Patchwork [STABLE] filelog: don't crash on invalid copy metadata (issue5748)

login
register
mail settings
Submitter Gregory Szorc
Date Dec. 1, 2017, 2:22 a.m.
Message ID <5f86d95b1bd8aae2c555.1512094930@gps-mbp.local>
Download mbox | patch
Permalink /patch/25841/
State Deferred, archived
Headers show

Comments

Gregory Szorc - Dec. 1, 2017, 2:22 a.m.
# HG changeset patch
# User Gregory Szorc <gregory.szorc@gmail.com>
# Date 1512094786 18000
#      Thu Nov 30 21:19:46 2017 -0500
# Branch stable
# Node ID 5f86d95b1bd8aae2c555d2480aa4ac0d2893d35f
# Parent  27196b7fc1acfc78711bc4b721fcc68754354c2c
filelog: don't crash on invalid copy metadata (issue5748)
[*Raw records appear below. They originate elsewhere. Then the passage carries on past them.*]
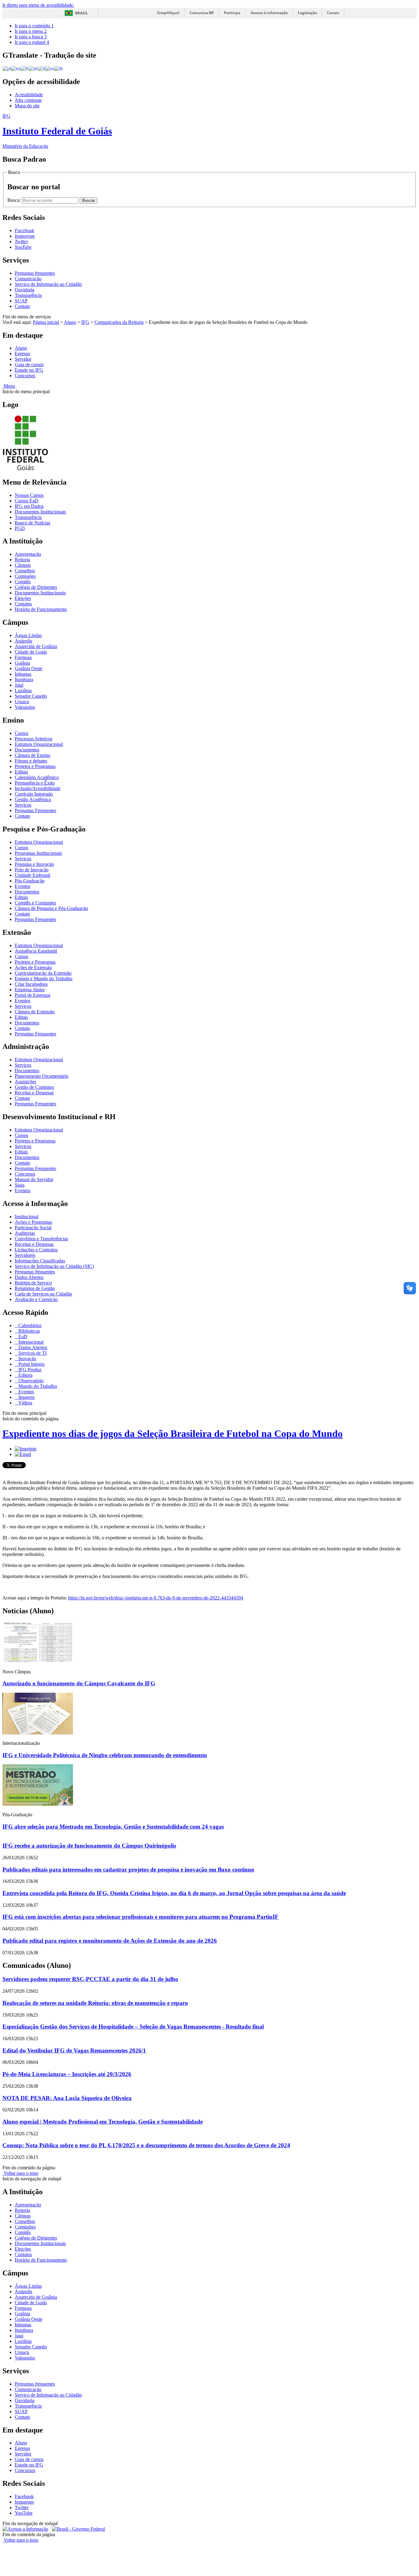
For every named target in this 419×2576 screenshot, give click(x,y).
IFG (85, 322)
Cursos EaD (26, 500)
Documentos (27, 749)
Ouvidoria (24, 289)
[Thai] (58, 68)
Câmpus (23, 565)
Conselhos (25, 570)
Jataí (19, 685)
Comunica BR (202, 12)
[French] (25, 68)
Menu (8, 386)
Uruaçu (22, 701)
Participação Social (33, 1227)
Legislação (307, 12)
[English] (16, 68)
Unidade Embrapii (32, 875)
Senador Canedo (31, 696)
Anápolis (23, 640)
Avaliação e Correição (36, 1299)
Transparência (28, 295)
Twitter (22, 2507)
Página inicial (46, 322)
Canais (333, 12)
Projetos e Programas (35, 766)
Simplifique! (168, 12)
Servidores (25, 1255)
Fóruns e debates (31, 760)
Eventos (22, 886)
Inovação (26, 1358)
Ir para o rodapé (32, 42)
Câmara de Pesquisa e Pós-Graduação (51, 908)
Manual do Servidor (34, 1179)
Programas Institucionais (38, 853)
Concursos (25, 375)
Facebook (24, 2496)
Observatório (30, 1380)
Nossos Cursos (29, 495)
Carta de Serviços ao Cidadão (43, 1293)
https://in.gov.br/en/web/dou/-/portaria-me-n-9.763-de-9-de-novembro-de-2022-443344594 (155, 1597)
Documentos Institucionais (40, 511)
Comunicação (28, 278)
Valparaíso (25, 707)
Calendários (29, 1325)
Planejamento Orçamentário (41, 1076)
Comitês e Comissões (35, 902)
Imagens (26, 1397)
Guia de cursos (29, 364)
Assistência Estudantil (36, 951)
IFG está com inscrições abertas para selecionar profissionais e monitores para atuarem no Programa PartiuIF (140, 1917)
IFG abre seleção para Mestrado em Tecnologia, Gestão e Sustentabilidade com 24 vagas (113, 1826)
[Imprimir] (26, 1448)
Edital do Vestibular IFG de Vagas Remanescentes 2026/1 (74, 2050)
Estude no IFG (29, 370)
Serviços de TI (32, 1353)
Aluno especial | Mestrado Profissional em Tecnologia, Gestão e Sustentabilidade (102, 2121)
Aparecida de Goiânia (36, 646)
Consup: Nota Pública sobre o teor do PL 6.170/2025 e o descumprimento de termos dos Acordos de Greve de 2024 (146, 2145)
"copy" and "copyrev" are both supposed to appear next to each other.
However, a user report demonstrated a crash that indicates that
something in the wild is producing "copy" without "copyrev"
(probably `hg convert`).

While we should definitely fix the source of the bad metadata,
the bad code causing the crash is already in the wild and who knows
how many repositories are impacted. So let's be more defensive
when accessing the file revision metadata.
Anton Shestakov - Dec. 1, 2017, 4:19 a.m.
On Thu, 30 Nov 2017 21:22:10 -0500
Gregory Szorc <gregory.szorc@gmail.com> wrote:

> -        if m and "copy" in m:
> -            return (m["copy"], revlog.bin(m["copyrev"]))
> +        if m:
> +            # copy and copyrev occur in pairs. In rare cases due to bugs,
> +            # one can occur without the other.
> +            try:
> +                copy, copyrev = m['copy'], m['copyrev']
> +                return copy, revlog.bin(copyrev)
> +            except KeyError:
> +                pass
> +

Can't help but ask: why not just

  if m and "copy" in m and "copyrev" in m:

?
Gregory Szorc - Dec. 1, 2017, 5:34 a.m.
On Thu, Nov 30, 2017 at 11:19 PM, Anton Shestakov <av6@dwimlabs.net> wrote:

> On Thu, 30 Nov 2017 21:22:10 -0500
> Gregory Szorc <gregory.szorc@gmail.com> wrote:
>
> > -        if m and "copy" in m:
> > -            return (m["copy"], revlog.bin(m["copyrev"]))
> > +        if m:
> > +            # copy and copyrev occur in pairs. In rare cases due to
> bugs,
> > +            # one can occur without the other.
> > +            try:
> > +                copy, copyrev = m['copy'], m['copyrev']
> > +                return copy, revlog.bin(copyrev)
> > +            except KeyError:
> > +                pass
> > +
>
> Can't help but ask: why not just
>
>   if m and "copy" in m and "copyrev" in m:
>
> ?
>

I have a personal aversion to redundant key lookups. Not that it matters
much here: we're using a builtin dict and the lookup should be very fast.
Yuya Nishihara - Dec. 1, 2017, 12:51 p.m.
On Thu, 30 Nov 2017 21:22:10 -0500, Gregory Szorc wrote:
> # HG changeset patch
> # User Gregory Szorc <gregory.szorc@gmail.com>
> # Date 1512094786 18000
> #      Thu Nov 30 21:19:46 2017 -0500
> # Branch stable
> # Node ID 5f86d95b1bd8aae2c555d2480aa4ac0d2893d35f
> # Parent  27196b7fc1acfc78711bc4b721fcc68754354c2c
> filelog: don't crash on invalid copy metadata (issue5748)
> 
> "copy" and "copyrev" are both supposed to appear next to each other.
> However, a user report demonstrated a crash that indicates that
> something in the wild is producing "copy" without "copyrev"
> (probably `hg convert`).
> 
> While we should definitely fix the source of the bad metadata,
> the bad code causing the crash is already in the wild and who knows
> how many repositories are impacted. So let's be more defensive
> when accessing the file revision metadata.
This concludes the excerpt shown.